Microsoft Surface Studio, a disruption courting the Mac creative market and beyond

If you haven’t yet heard of it, take a minute to look at Microsoft’s just announced Surface Studio. Here’s a link to the product page. Spend a few minutes, scroll down, look at all the images. Key to the Surface Studio is the stand which allows the touch screen to lay down at a 20 degree angle, perfect for drawing.

At first blush, the Surface Studio is targeted at creatives, the original heart and soul of the Mac market. But there’s more.

From the product page:

Surface Studio is great for unwinding after long workdays. Settle in with a movie or binge watch your favorite shows on the roomy screen. Share pictures from your last vacation with friends and family. Play your favorite games with a paired Xbox Wireless Controller.

This smacks of ecosystem, something that Microsoft owned for a long time, then ceded to Apple and Google. This is Microsoft clawing back into the game.

Now take a minute to read this review from “Gabe” (alter ego of illustrator Mike Krahulik) at web-comic Penny Arcade. Gabe is living with a Surface Studio and, obvious as you make your way through his review, he absolutely loves it, it’s the computer of his dreams.

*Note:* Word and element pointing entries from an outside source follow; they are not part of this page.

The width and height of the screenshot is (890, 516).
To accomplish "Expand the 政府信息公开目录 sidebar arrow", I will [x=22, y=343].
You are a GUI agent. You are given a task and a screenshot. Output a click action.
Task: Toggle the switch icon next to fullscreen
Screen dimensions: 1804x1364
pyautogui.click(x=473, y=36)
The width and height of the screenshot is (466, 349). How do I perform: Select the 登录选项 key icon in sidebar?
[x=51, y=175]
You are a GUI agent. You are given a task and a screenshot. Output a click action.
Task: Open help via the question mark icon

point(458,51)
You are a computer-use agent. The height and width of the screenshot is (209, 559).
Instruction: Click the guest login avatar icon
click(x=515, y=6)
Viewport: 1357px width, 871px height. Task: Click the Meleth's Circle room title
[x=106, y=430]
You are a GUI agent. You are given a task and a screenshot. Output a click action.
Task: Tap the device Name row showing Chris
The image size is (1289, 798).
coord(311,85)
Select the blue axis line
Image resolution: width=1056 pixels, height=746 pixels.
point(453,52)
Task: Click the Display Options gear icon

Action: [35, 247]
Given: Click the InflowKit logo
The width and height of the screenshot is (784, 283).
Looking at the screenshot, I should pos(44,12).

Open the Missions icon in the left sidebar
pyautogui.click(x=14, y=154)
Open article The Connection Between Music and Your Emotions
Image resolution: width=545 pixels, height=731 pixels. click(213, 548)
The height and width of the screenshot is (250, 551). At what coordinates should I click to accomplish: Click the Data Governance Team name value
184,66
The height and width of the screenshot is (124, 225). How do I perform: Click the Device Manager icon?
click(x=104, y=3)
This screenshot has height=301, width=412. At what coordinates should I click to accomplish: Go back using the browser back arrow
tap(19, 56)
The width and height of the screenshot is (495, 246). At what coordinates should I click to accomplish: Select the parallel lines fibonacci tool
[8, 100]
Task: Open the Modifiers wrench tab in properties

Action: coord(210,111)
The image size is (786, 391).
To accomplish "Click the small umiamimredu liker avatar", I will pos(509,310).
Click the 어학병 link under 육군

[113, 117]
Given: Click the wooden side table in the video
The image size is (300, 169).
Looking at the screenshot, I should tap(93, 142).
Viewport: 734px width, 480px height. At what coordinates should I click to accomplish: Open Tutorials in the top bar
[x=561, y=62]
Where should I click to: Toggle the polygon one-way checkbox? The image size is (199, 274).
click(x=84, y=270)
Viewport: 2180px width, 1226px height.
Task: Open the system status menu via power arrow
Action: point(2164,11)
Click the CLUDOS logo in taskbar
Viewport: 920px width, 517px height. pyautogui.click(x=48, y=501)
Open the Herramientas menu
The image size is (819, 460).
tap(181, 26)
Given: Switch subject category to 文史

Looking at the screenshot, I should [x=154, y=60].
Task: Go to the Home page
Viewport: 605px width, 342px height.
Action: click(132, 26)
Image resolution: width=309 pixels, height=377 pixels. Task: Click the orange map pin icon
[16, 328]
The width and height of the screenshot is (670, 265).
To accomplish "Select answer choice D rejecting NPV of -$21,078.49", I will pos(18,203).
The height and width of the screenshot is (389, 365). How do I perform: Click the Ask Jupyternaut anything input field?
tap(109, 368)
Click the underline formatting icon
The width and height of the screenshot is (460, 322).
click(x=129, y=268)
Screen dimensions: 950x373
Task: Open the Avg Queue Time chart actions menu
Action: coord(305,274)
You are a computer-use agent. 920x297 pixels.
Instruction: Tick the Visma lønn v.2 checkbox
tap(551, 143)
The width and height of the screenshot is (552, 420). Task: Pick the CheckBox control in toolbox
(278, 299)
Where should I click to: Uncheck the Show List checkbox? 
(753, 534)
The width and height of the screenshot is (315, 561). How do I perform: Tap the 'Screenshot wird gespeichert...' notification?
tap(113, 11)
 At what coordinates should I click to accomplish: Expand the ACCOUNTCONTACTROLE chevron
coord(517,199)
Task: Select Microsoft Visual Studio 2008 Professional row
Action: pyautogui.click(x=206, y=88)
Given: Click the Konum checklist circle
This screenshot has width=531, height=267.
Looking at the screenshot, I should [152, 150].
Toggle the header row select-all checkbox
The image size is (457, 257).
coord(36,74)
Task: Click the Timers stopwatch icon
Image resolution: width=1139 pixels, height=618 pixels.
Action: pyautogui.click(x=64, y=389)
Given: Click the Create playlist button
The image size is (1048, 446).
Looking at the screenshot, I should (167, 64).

Pay special attention to the Surface Dial, a big silver cylinder that looks like a good-sized volume knob, laid on its back.

Have you ever turned the volume knob on a ridiculously high end piece of audio equipment and felt that smooth resistance that makes you weak in the knees? Now imagine that knob is just sitting on your desk and you can make it control all kinds of stuff.

While I am drawing, a counterclockwise turn is undo while turning the other way is redo. The Dial has built in haptics so each step backwards or forwards is accompanied by a “click” I can feel in the device. It can also be pushed like a button or pushed and held to bring up a customizeable radial menu. This menu is customizable so I can easily make that same motion zoom in and out or control the volume of my music. While you are working you can hold it in whatever position is comfortable. You can keep it on the screen or on the desk, it has a slightly tacky bottom so it stays and feels good wherever you put it.

This type of interface is not new, but the Surface Dial (normally $100) ships free as part of the Surface Studio pre-order.

Next up, from Macworld’s take by Susie Ochs, Spec for spec, the iMac is a bargain over the Surface Studio.

The best Surface Studio you can order is $4,199. It’s got the Intel Core i7 processor, a whopping 32GB of RAM, a 2TB hybrid drive (again, the same thing as a Fusion drive on a Mac), and an Nvidia GeForce GTX 980M GPU with 4GB of GDDR5 memory.


A fully maxed out 27-inch iMac would cost $4,099 if you ordered it today, with the same Core i7, 32GB of RAM, and 4GB of graphics memory as you’d get it in the top-of-the-line Surface Studio. The iMac would have 1TB of faster solid-state storage, compared to the 2TB hybrid drive in the Surface Studio, and the Microsoft machine has an Nvidia GPU to the iMac’s AMD.

No touchscreen on the iMac, though, and that’s at the heart of the matter. Worth noting that we will likely see an upgraded iMac very soon, if not today. Which should tilt the price performance curve towards the Mac.

Finally, there’s this from longtime developer Brent Simmons:

What if the Surface Studio takes over as the computer for people who make things? And what if we could bring over some of our investment (such as learning Swift) with us?

I never thought to even consider that as a possible future.

Tomorrow’s going to be a weird day, as new Macs will inevitably be compared to the Surface Studio, on the Surface Studio’s terms.

Dogs and cats. The apocalypse. Zombie date night. It‘s all happening.

Looking forward to see what Apple has up its sleeves.